Feeding your homunculus - an anecdote (part two)

A few years ago, I did a MovNat workshop for the first time. It was not the first time I did some natural movement, on the contrary, but it was the first time I did it for 8 hours a day, two days in a row. It was a great experience. Meeting some like minded souls of different ages and abilities, being free to move for a long time, outside, even if the weather was not that great, learning things about movement, about oneself, even about ones life. Crawling, walking, running, jumping, balancing, throwing and catching, lifting, climbing, carrying, sprinting, some self defence. We did it all and in various and explorative ways.

The day after I felt really good, but just a bit sore and fatigued. Like I often do, during my working hours, I did a short movement break, just in between two patients. I was hanging on the bar, and thinking about this goal I have had for a longer time: doing a muscle-up.
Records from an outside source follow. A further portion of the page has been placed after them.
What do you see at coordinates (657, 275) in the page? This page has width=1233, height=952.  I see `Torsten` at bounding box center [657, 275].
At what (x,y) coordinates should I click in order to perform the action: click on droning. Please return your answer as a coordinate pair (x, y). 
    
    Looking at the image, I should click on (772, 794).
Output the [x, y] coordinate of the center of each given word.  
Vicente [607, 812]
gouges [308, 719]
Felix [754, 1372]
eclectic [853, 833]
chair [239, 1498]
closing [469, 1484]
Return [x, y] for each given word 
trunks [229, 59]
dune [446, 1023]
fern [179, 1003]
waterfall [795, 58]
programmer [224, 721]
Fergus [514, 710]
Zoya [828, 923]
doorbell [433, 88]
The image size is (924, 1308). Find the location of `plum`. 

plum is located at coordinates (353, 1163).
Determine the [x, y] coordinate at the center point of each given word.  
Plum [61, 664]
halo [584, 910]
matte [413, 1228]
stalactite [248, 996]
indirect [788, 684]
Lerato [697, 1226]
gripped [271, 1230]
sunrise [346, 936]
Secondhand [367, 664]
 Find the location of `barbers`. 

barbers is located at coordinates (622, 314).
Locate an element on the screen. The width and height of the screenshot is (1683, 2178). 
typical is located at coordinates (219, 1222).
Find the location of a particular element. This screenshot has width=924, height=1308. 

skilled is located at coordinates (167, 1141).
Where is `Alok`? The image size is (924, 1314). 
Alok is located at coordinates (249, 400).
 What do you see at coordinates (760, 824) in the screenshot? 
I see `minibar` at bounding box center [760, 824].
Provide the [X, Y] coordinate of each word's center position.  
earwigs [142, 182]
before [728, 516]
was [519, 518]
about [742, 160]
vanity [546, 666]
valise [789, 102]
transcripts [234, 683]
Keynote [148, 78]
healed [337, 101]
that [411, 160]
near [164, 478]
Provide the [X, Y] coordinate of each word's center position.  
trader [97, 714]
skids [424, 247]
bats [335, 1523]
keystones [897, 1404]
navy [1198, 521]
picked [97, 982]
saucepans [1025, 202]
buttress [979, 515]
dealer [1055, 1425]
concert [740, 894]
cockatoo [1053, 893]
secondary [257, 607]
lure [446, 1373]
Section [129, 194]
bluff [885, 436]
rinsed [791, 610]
My pull-up and dip strength was reasonable, but I was never able to do a muscle-up. I did not train for it specifically, but I just thought it would be cool and practical to muscle myself up to a bar or branch. I was thinking about movement efficiency, and specificity of training, motor control, gravity etc, all things we talked about on the workshop. Then I pulled myself up to the bar, and although fatigued, I felt something had changed. Somehow I was better at pulling myself up. Without thinking really, I pulled myself up again and suddenly, I was on top of the bar! I don’t remember very well, but I think a little ‘yes!’ came out of my mouth.

My professional (de)formation immediately started working: how was it possible for me to do a muscle up all of the sudden, without doing specific exercises for them, without warming up, even in a fatigued state?

Homunculus was the word coming to my mind. Somehow my central nervous system was able to let my body function better, to deliver more motor output. Somehow my upper body was better connected to my lower body, and my left side to my right side. Everything seemed to work together quite nice. I had two explanations: maybe all this movement had a positive influence on a retained primitive reflex (that’s another story), or my homunculus was satisfied and well nourished from 2 days of moving naturally.

Who has another explanation? I’d be happy to hear your thoughts.